- [What you are asked to do]: What is the number of lines in the records below holding the string "pixels"? Reply with it and nothing else.

______________________________

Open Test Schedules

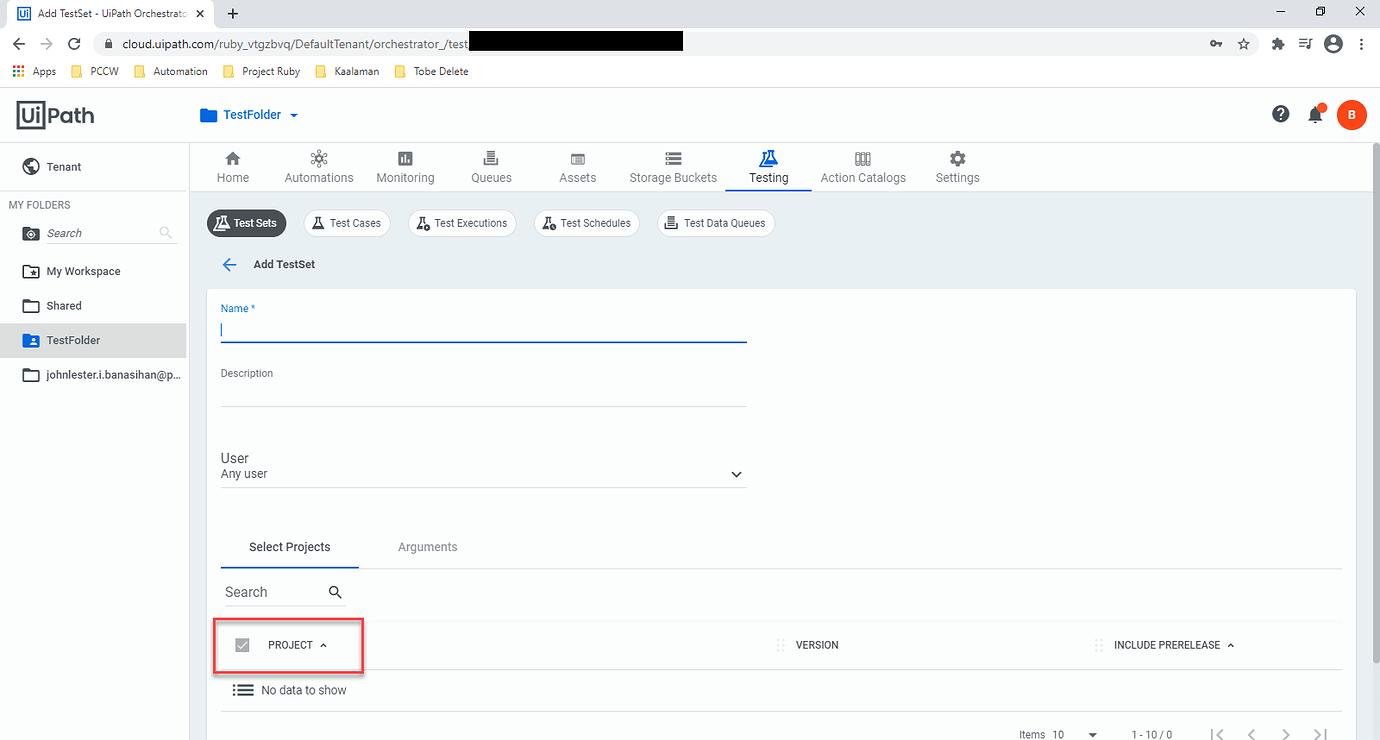586,222
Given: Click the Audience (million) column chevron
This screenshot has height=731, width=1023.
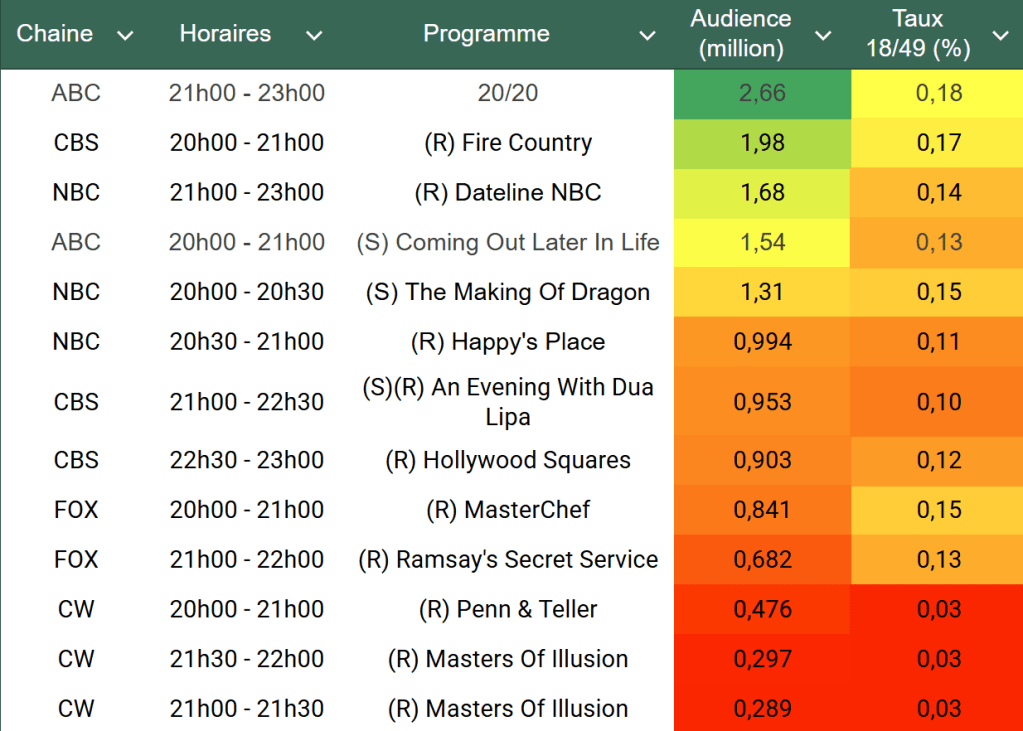Looking at the screenshot, I should (823, 36).
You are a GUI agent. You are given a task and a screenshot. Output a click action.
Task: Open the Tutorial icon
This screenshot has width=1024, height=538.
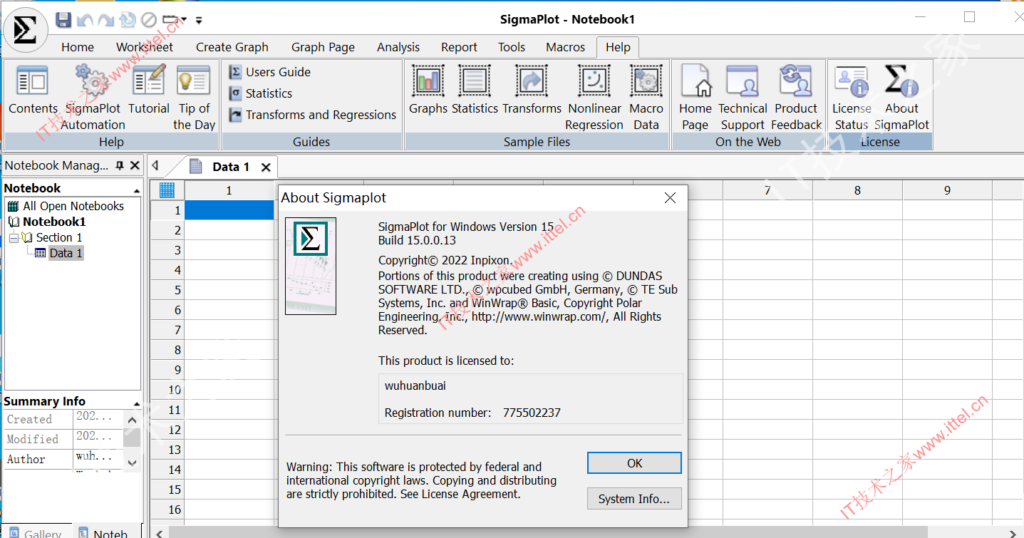(x=149, y=91)
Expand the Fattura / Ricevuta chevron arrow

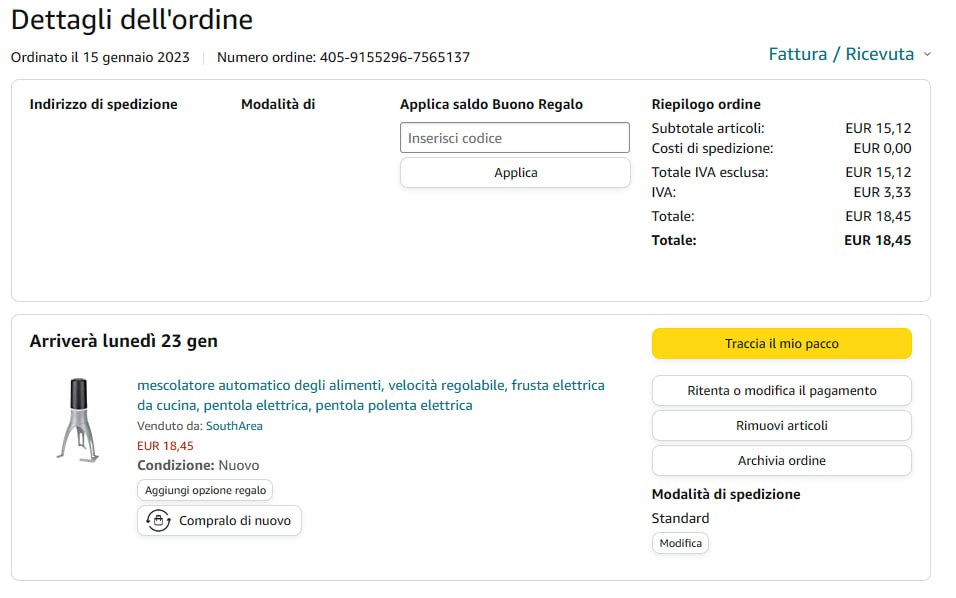click(927, 55)
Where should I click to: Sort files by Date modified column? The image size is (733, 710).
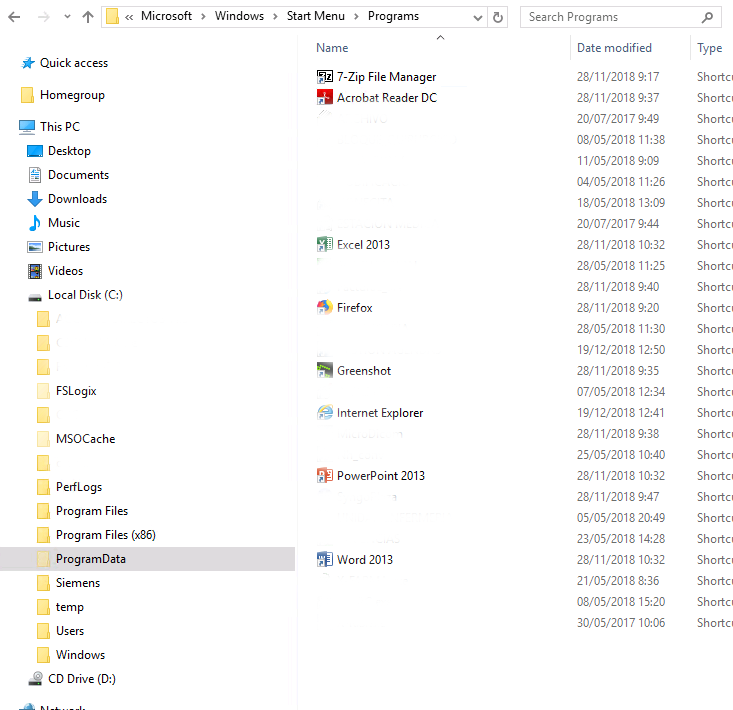pyautogui.click(x=614, y=48)
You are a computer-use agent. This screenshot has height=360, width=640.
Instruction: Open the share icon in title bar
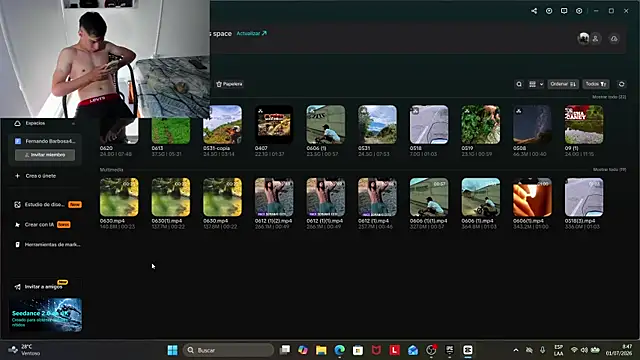(x=534, y=11)
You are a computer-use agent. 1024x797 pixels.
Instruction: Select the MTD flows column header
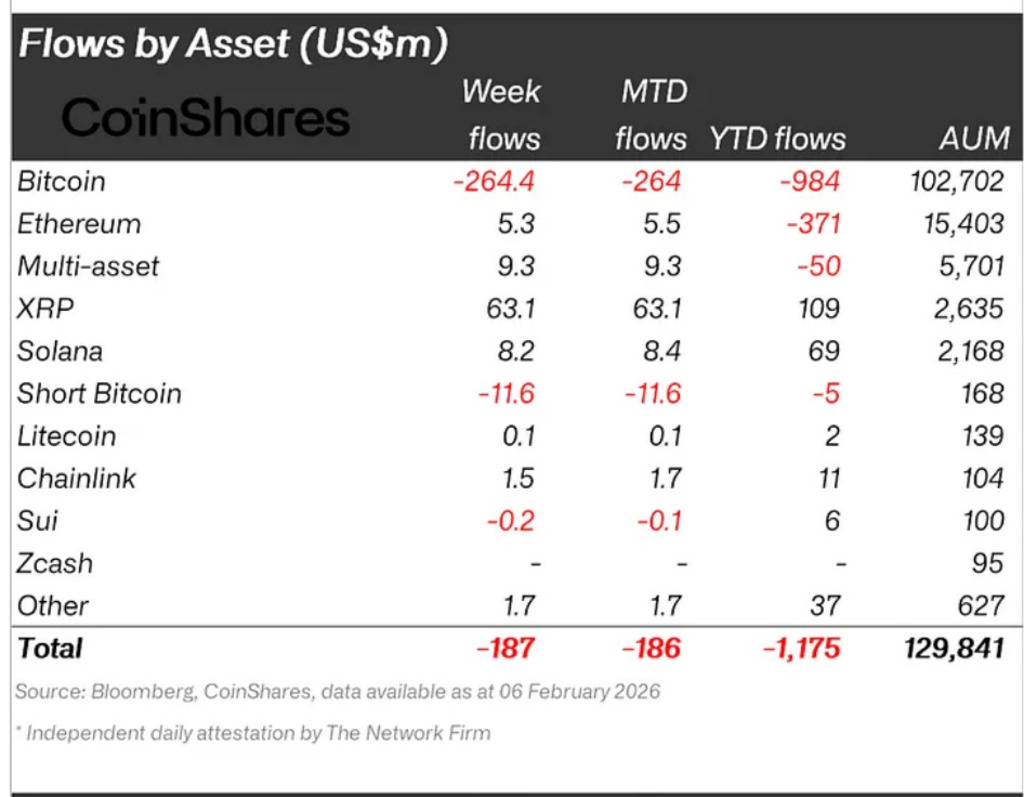652,114
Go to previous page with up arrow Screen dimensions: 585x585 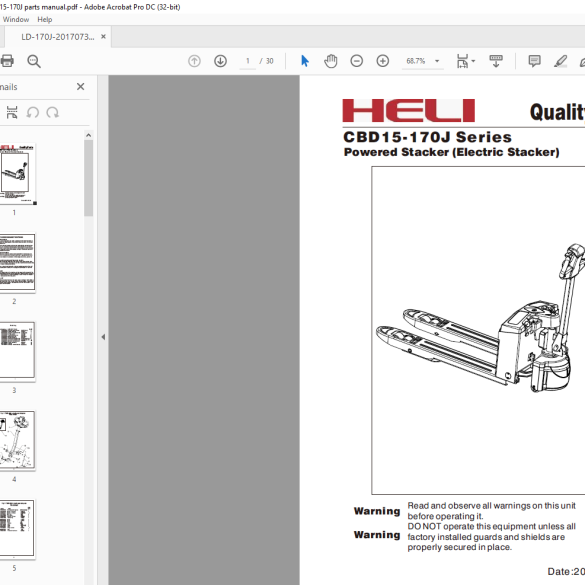pos(194,61)
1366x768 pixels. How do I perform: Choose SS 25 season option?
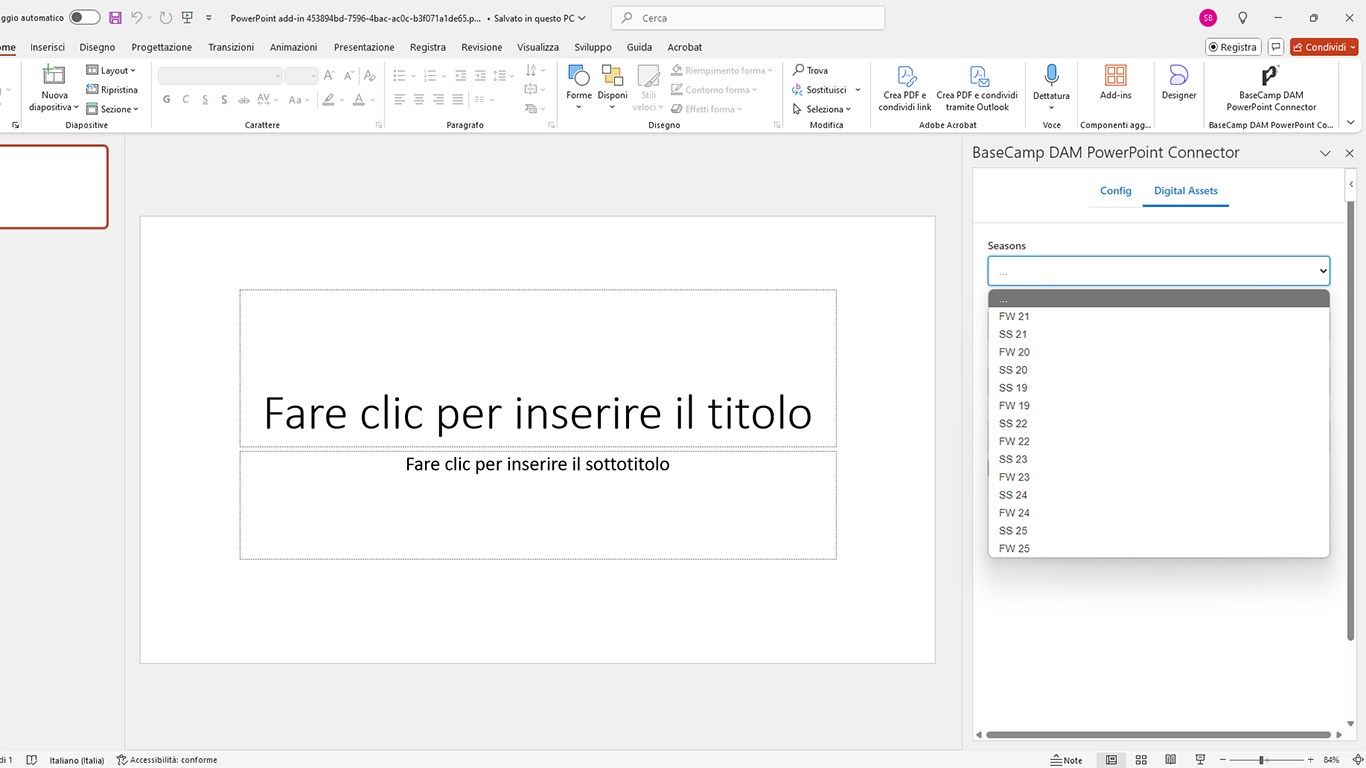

______________________________

- [Written answer]: 2